# Exercice proposé 1
Présentez sous forme de liste numérotée les lignes des enregistrements, à partir de celle qui contient "The image size is (1456, 838)." jusqu'à celle qui contient "tap(237, 1031)" incluse, en omettant les lignes vides.

# Extrait choisi

Pour ne pas laisser pour compte les acteurs les plus vulnérables de la chaîne, nous avons dû créer le code CRAFT avec des exigences minimales qui préparent les mineurs à la certification Fairmined.
Combinées, les Standards constituent une échelle d’exigences progressives qui évite l’exclusion des mineurs souhaitant améliorer leurs performances, mais qui ne peuvent le faire sans soutien. Dans un premier temps, le code CRAFT énonce des exigences de base visant à atténuer les risques liés à la chaîne d’approvisionnement. Ensuite, sous l’égide du standard Fairmined, des politiques et des protocoles sont mis en place dans le but de créer une valeur sociale et environnementale partagée, qui améliorent la résilience de l’entreprise aux défis sociaux et environnementaux susceptibles d’affecter la viabilité des opérations.
Cependant, le Code CRAFT est une norme autonome, open source, qui peut être librement utilisée par les entreprises ou les associations pour créer des programmes d’approvisionnement responsable pour de la MAPE. La conception modulaire de ce standard permet de l’appliquer aux chaînes d’approvisionnement des métaux précieux, des pierres précieuses et semi-précieuses, de l’étain, du tantale et du tungstène (3T), du charbon et même des minerais critiques pour transition énergétique, tels que le cuivre et le cobalt. Les entreprises peuvent utiliser le code CRAFT pour créer leurs propres systèmes d’approvisionnement responsable, en tirant parti de sa reconnaissance en tant que mêcanisme d’assurance en amont (Upstream Assurance Mechanism) par le Responsible Minerals Initiative.
3. La difficulté de faire appliquer des standars volontaires dans des zones où il y a d’autres acheteurs prêts à acheter et sans autant de paperasse:
La CSDDD doit être obligatoirement respectée et appliquée par les importateurs de minéraux et les entreprises qui les transforment au sein de l’UE. En revanche, les agrégateurs, les transformateurs et les producteurs de minéraux en amont de leur chaîne d’approvisionnement ne sont pas légalement tenus de s’y conformer. Si les coûts de mise en conformité sont trop élevés et ne sont pas répartis de manière adéquate, les producteurs de minéraux risquent de se tourner vers des marchés moins réglementés à la réputation douteuse.

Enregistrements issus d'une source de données
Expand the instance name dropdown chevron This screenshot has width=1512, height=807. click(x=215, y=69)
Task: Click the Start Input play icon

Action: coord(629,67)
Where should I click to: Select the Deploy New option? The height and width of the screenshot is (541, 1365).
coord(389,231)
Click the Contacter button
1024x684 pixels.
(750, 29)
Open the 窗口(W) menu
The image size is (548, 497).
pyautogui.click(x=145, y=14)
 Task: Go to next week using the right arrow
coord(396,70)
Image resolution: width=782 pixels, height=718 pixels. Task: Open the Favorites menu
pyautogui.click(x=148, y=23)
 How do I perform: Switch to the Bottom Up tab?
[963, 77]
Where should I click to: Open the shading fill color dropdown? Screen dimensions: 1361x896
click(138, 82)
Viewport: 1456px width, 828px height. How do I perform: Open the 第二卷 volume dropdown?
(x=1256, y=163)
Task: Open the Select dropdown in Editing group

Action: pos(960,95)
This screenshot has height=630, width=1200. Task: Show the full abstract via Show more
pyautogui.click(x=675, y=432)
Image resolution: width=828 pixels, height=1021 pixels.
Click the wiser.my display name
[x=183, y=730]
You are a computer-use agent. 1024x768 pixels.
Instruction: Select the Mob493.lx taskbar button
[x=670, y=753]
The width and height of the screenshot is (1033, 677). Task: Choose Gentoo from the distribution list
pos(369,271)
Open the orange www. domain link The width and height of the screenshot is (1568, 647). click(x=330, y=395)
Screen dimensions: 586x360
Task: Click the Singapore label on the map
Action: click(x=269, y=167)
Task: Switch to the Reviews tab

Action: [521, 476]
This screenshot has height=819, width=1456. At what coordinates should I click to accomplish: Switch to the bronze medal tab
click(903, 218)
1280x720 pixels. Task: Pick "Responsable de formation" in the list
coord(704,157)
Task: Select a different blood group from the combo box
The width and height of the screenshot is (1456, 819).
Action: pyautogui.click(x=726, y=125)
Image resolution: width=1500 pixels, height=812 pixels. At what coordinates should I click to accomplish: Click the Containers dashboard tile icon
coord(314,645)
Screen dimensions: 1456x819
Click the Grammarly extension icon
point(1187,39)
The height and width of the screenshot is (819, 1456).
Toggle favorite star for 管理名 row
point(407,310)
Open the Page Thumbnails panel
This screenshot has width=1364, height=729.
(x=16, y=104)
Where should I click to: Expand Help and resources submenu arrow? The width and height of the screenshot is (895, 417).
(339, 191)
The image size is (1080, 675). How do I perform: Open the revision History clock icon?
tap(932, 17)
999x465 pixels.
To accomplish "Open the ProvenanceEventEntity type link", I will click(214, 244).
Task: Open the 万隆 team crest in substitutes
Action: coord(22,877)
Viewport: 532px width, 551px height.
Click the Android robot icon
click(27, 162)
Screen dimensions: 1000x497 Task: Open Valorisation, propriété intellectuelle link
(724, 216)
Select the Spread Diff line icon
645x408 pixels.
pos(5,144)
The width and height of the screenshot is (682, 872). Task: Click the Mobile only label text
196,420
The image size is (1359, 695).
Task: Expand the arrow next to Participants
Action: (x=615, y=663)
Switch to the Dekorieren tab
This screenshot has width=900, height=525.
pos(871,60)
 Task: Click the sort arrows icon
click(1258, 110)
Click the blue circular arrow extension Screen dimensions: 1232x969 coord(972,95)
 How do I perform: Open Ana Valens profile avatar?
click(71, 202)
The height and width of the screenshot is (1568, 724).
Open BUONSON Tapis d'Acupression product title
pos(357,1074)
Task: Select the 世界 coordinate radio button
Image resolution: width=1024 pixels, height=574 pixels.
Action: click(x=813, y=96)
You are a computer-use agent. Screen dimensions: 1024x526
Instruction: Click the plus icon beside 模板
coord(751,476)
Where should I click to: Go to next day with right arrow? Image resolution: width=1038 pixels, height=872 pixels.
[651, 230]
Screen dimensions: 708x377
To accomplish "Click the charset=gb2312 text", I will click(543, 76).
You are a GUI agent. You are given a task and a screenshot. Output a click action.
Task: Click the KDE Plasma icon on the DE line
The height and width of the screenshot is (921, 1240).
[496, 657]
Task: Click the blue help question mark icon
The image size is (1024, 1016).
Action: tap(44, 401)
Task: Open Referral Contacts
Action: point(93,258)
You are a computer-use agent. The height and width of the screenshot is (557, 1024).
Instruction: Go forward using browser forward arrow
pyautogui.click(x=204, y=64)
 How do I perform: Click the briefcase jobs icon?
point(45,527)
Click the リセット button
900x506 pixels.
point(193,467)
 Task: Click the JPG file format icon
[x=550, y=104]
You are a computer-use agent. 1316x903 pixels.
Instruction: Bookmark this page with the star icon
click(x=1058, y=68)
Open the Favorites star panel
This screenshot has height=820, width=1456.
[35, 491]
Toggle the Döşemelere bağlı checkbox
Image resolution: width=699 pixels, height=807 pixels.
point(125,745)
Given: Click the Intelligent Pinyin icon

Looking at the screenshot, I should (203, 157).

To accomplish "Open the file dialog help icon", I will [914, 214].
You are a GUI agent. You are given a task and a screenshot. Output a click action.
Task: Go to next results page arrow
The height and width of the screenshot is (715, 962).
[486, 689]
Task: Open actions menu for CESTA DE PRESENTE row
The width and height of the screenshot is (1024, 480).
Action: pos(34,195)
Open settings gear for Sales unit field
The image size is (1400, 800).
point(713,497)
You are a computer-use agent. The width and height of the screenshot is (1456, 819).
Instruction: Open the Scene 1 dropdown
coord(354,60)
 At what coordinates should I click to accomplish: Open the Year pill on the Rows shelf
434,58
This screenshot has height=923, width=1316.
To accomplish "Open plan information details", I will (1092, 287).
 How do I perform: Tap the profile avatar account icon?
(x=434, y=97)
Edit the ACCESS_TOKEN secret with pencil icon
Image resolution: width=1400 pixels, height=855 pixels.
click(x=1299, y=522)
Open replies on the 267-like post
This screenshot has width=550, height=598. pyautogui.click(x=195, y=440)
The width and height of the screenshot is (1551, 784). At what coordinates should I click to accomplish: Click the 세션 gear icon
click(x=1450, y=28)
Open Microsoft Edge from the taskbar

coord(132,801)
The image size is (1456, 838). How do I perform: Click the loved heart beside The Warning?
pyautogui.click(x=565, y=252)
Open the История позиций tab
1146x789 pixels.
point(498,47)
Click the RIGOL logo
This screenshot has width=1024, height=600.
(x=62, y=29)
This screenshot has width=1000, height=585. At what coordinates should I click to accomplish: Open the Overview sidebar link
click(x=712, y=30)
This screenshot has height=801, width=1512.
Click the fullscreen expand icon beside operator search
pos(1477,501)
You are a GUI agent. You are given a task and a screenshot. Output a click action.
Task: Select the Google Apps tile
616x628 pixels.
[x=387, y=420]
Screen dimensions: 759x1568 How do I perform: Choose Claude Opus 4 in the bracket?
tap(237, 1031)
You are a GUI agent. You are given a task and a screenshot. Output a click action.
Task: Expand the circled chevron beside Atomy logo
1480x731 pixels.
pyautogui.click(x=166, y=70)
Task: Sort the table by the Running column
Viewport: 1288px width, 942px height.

# Exercice proposé 2
Recopiez l'extrait sur le code CRAFT depuis les mots "Combinées, les Standards" jusqu'aux mots "viabilité des opérations." inclus, en substituant "obligations" à "exigences".

# Résultat final 1
1. The image size is (1456, 838). How do I perform: Click the loved heart beside The Warning?
2. pyautogui.click(x=565, y=252)
3. Open the История позиций tab
4. 1146x789 pixels.
5. point(498,47)
6. Click the RIGOL logo
7. This screenshot has width=1024, height=600.
8. (x=62, y=29)
9. This screenshot has width=1000, height=585. At what coordinates should I click to accomplish: Open the Overview sidebar link
10. click(x=712, y=30)
11. This screenshot has height=801, width=1512.
12. Click the fullscreen expand icon beside operator search
13. pos(1477,501)
14. You are a GUI agent. You are given a task and a screenshot. Output a click action.
15. Task: Select the Google Apps tile
16. 616x628 pixels.
17. [x=387, y=420]
18. Screen dimensions: 759x1568 How do I perform: Choose Claude Opus 4 in the bracket?
19. tap(237, 1031)

# Résultat final 2
Combinées, les Standards constituent une échelle d’obligations progressives qui évite l’exclusion des mineurs souhaitant améliorer leurs performances, mais qui ne peuvent le faire sans soutien. Dans un premier temps, le code CRAFT énonce des obligations de base visant à atténuer les risques liés à la chaîne d’approvisionnement. Ensuite, sous l’égide du standard Fairmined, des politiques et des protocoles sont mis en place dans le but de créer une valeur sociale et environnementale partagée, qui améliorent la résilience de l’entreprise aux défis sociaux et environnementaux susceptibles d’affecter la viabilité des opérations.